Now, let’s create the ULP assembly program ulp_main.S:
#include “ulp_macros.h”
.section .ulp.text,”ax”,%progbits
.global entry
entry:
move r3, 1 // Set GPIO to output
wr_reg rtc_gpio_out, r3
loop:
set r3, 1 // Toggle GPIO
xor r3, r3, r3 // Delay
set r3, 1 // Delay
nop
set r3, 1 // Delay
nop
set r3, 1 // Delay
nop
set r3, 1 // Delay
nop
set r3, 1 // Delay
nop
set r3, 1 // Delay
nop
wr_reg rtc_gpio_out, r3
set r3, 1 // Delay
nop
set r3, 1 // Delay
nop
set r3, 1 // Delay
nop
set r3, 1 // Delay
nop
set r3, 1 // Delay
nop
set r3, 1 // Delay
nop
nop
nop
nop
nop
nop
nop
j loop // Loop indefinitely
How to power IndusBoard Coin with battery
When using the WiFi feature, it’s important to note that the USB connection may not provide sufficient power for extended periods due to the higher power consumption of WiFi. In such cases, it is advisable to switch to a battery for prolonged WiFi usage.

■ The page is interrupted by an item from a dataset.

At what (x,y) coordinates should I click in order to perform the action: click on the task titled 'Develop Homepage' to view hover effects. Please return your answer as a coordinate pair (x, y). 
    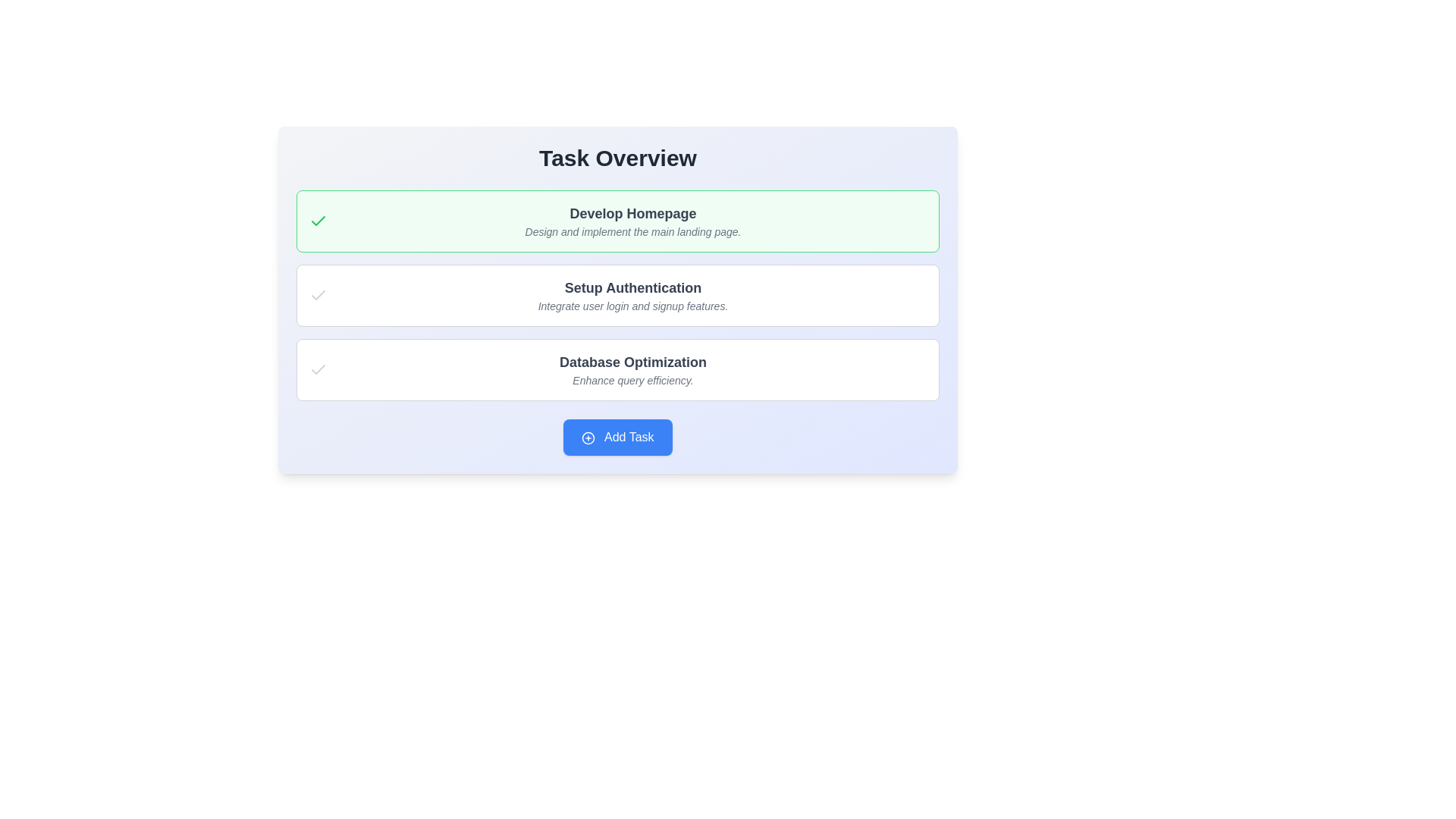
    Looking at the image, I should click on (618, 221).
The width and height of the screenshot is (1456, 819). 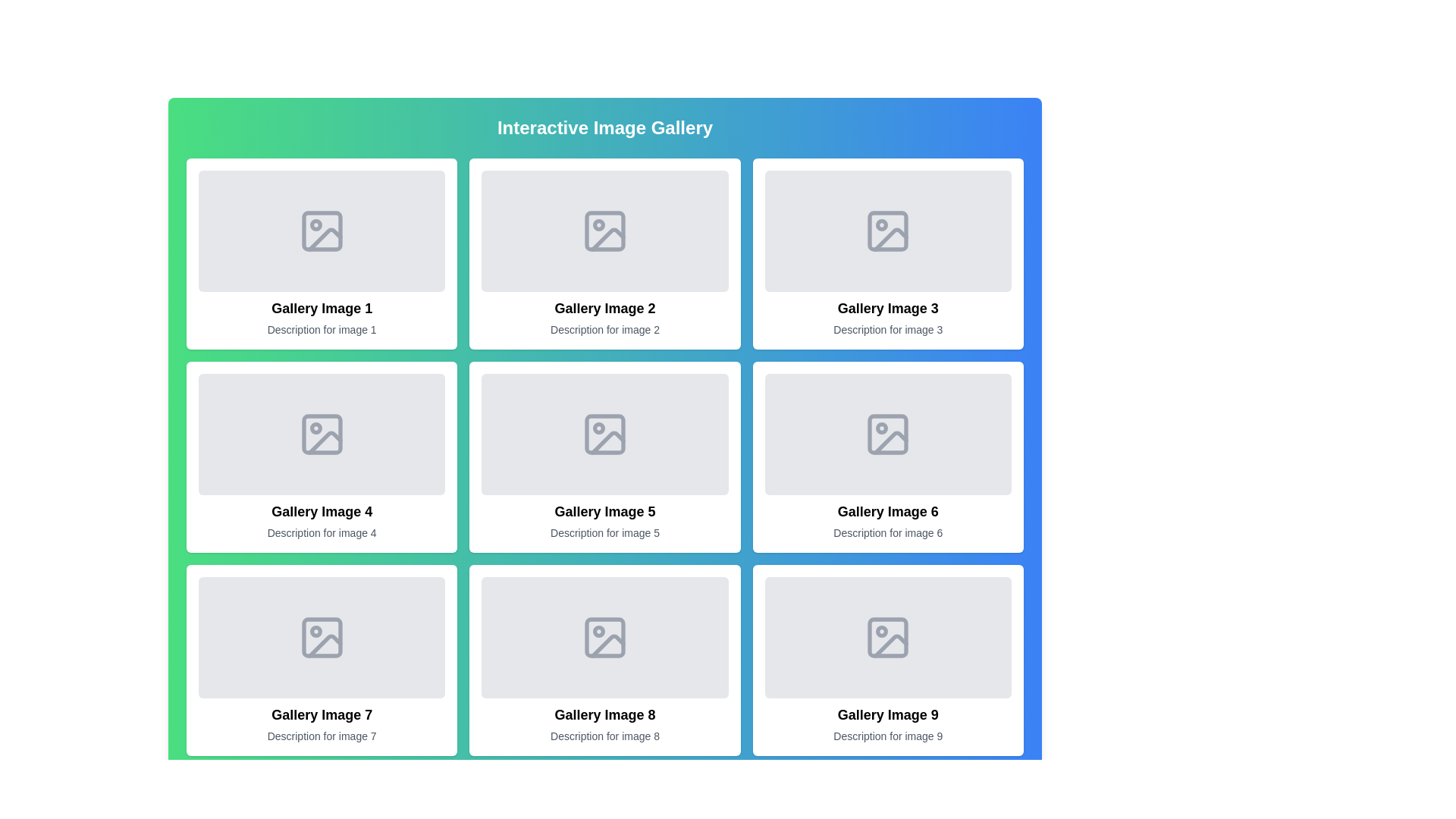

The board can be powered using a 3V, 3.3V, or 3.6V battery by connecting it to the 3V and GND pins on the board. For safety, ensure that you use either the USB or the battery for power, but not both simultaneously. If you need to update the code, disconnect the battery, upload the code, and then reconnect the battery.
Additionally, you can incorporate a battery charging circuit by utilizing the 5V and GND pins on the board.